No rastro do óleo do Nordeste
04 de novembro de 2019, 08h38

“Enquanto permanecer essa visão estúpida do Guedes, o futuro que nos aguarda é o Chile”, diz Stedile, do MST

João Pedro Stedile avalia que a classe trabalhadora brasileira pouco se mobilizou contra as reformas realizadas pelo governos de Temer e Bolsonaro, mas que isso é "questão de tempo"

Foto: Valter Campanato

Em entrevista ao UOL, o coordenador nacional do MST (Movimento dos Trabalhadores Rurais Sem Terra), João Pedro Stedile avalia que a classe trabalhadora brasileira pouco se mobilizou contra as reformas realizadas pelo governos de Michel Temer (MDB) e Jair Bolsonaro (PSL), mas que isso é “questão de tempo”. De acordo com ele, por conta das medidas neoliberais do atual governo, “o futuro que nos aguarda é o Chile”.

“Certamente o povo brasileiro vai se levantar muito antes do que o Bolsonaro imagina”, avalia Stedile. “Enquanto permanecer esse tipo de política, essa visão estúpida do [Paulo] Guedes, o futuro que nos aguarda é o Chile”, conclui, em referência à economia liberal do país vizinho que gerou as recentes manifestações populares contra o governo chileno. Para ele, ainda, Bolsonaro não tem base social nas Forças Armadas para cumprir a promessa de reprimir eventuais protestos no país.

“A classe trabalhadora não se mobilizou, mas isso é só questão de tempo. Porque a lógica da mobilização das massas não é uma questão que depende de direção ou nós aqui decidirmos. Há uma lógica que leva um tempo até as massas se darem conta”, explica Stedile, defendendo que o país verá em breve grandes mobilizações contra o atual presidente.

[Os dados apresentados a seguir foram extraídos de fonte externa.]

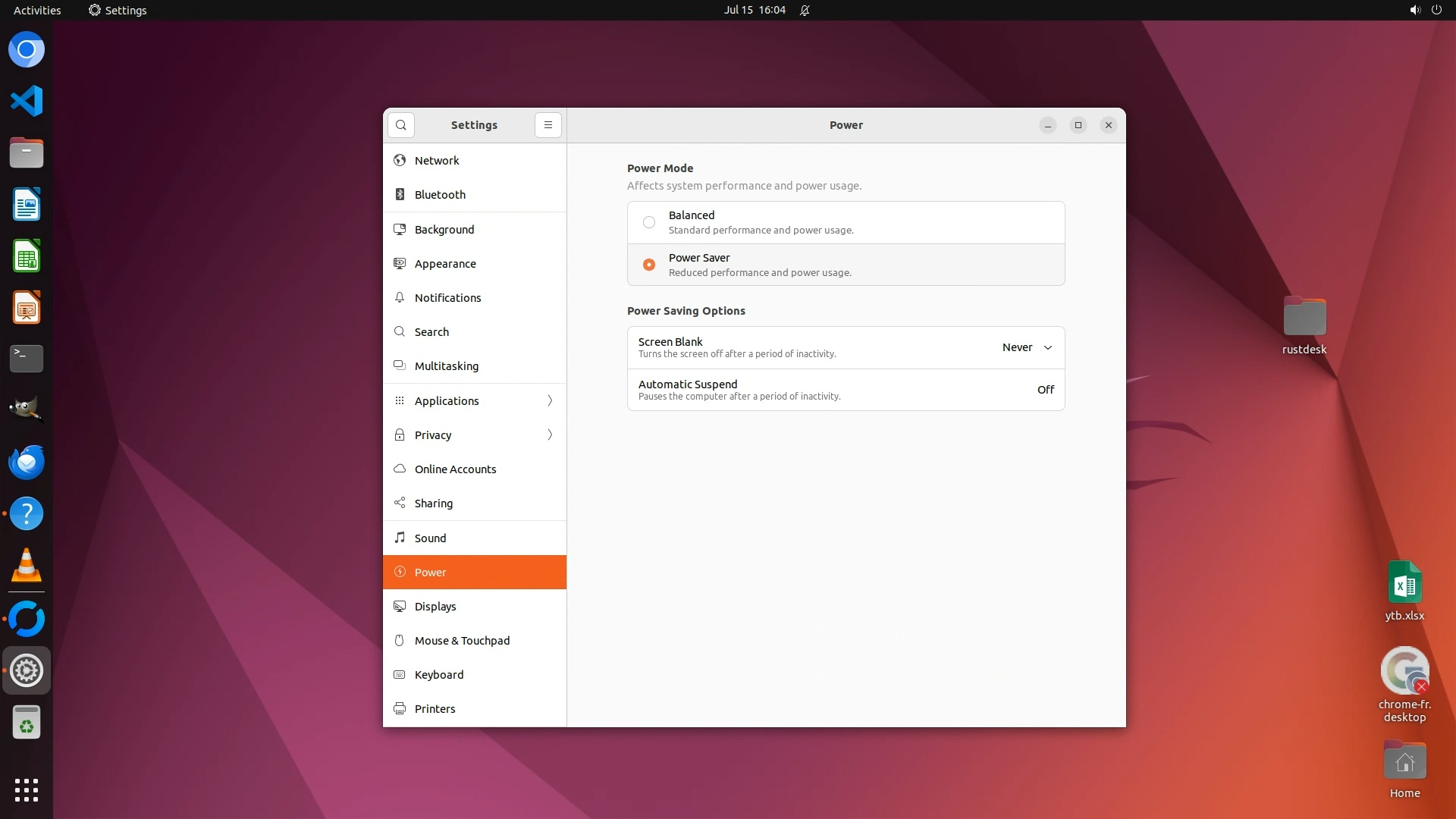
Task: Switch to Mouse & Touchpad settings
Action: click(462, 641)
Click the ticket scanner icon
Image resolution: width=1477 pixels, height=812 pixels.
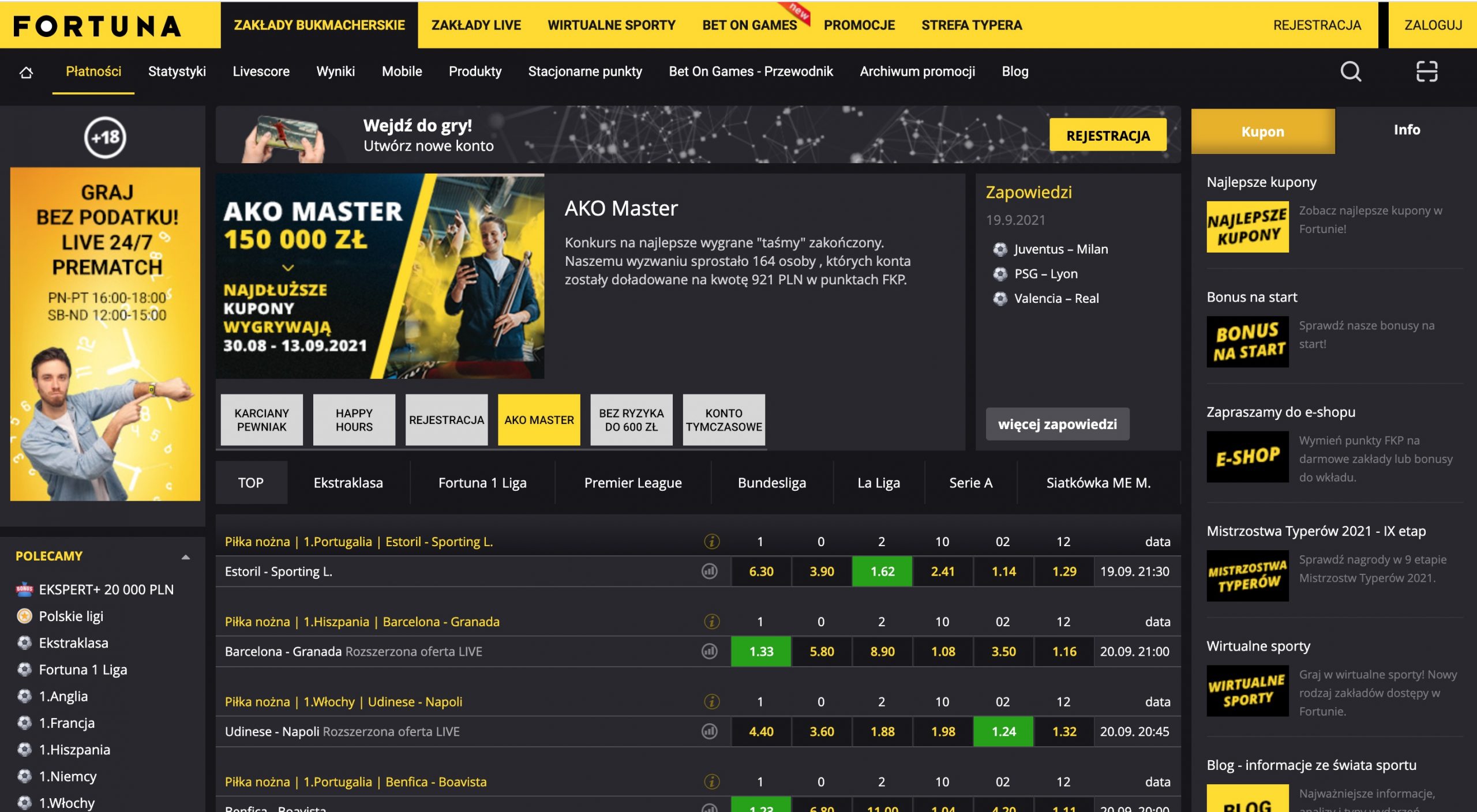pyautogui.click(x=1426, y=72)
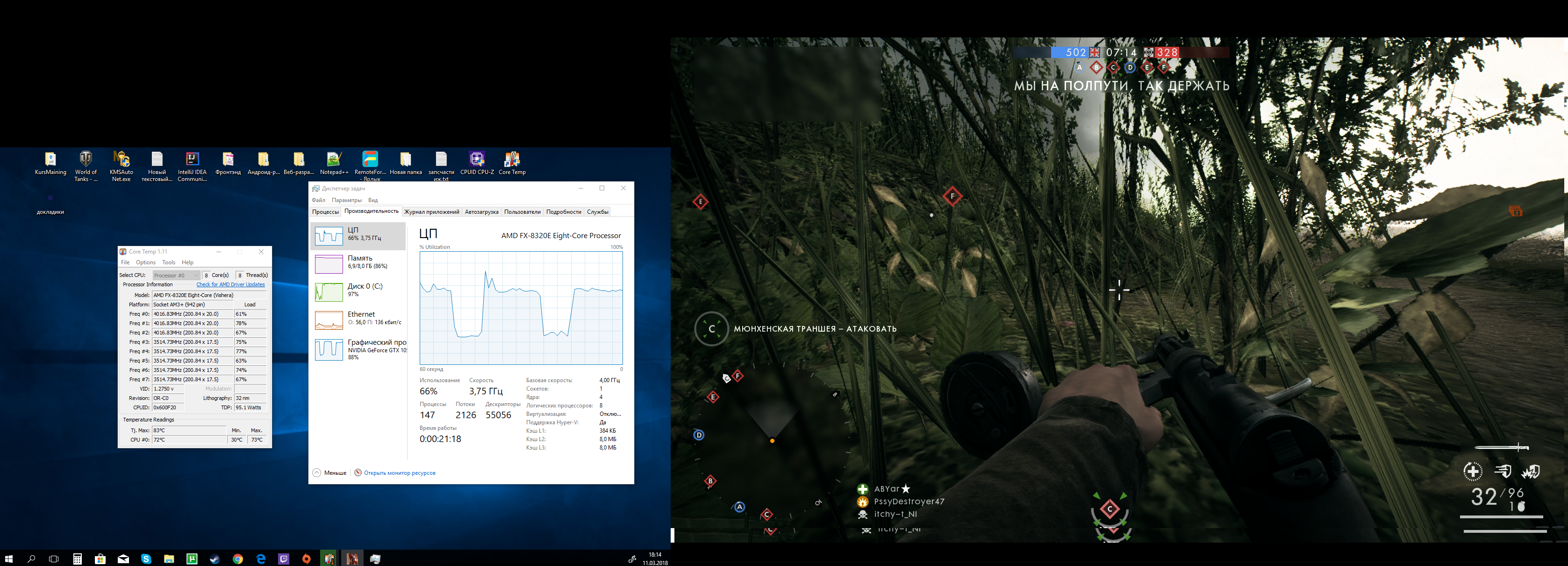Switch to the Процессы tab

click(x=325, y=212)
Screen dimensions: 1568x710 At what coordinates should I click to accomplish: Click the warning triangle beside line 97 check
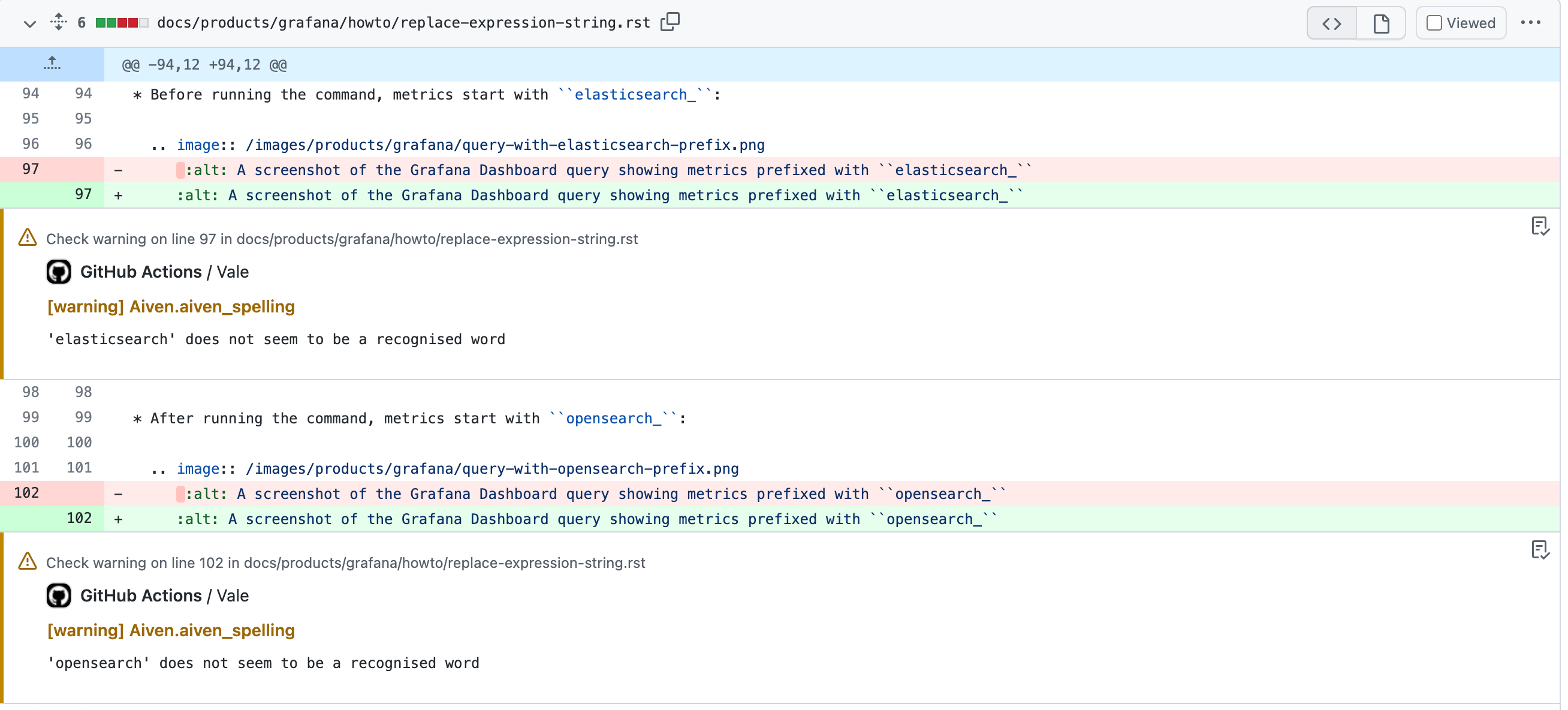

O coordenador do MST ainda compara a situação chilena com o cenário de outros países da América Latina. “Vocês viram aí no Chile. Foi aumentando, aumentando a panela de pressão. Aí quando eles aumentaram em 20 centavos a passagem do metrô, explodiu. Ou seja, todo aquele tensionamento vai explodindo. Assim aconteceu no Peru, assim aconteceu no Equador. Aqui no Brasil também vai ser assim”, explica.

Ocupações

Com relação à luta no campo, Stedile avalia que a conjuntura política dos últimos anos levou a uma diminuição das ocupações de propriedades. Segundo ele, a preocupação com a violência fez com que os trabalhadores rurais passassem a ter uma disposição menor para realizar este tipo de ação.

“Entramos em um período de letargia. Não é que a forma de luta [ocupação] foi abandonada, mas em cada região as massas vão analisando como se comportar para também não servir de bucha de canhão”, acrescenta.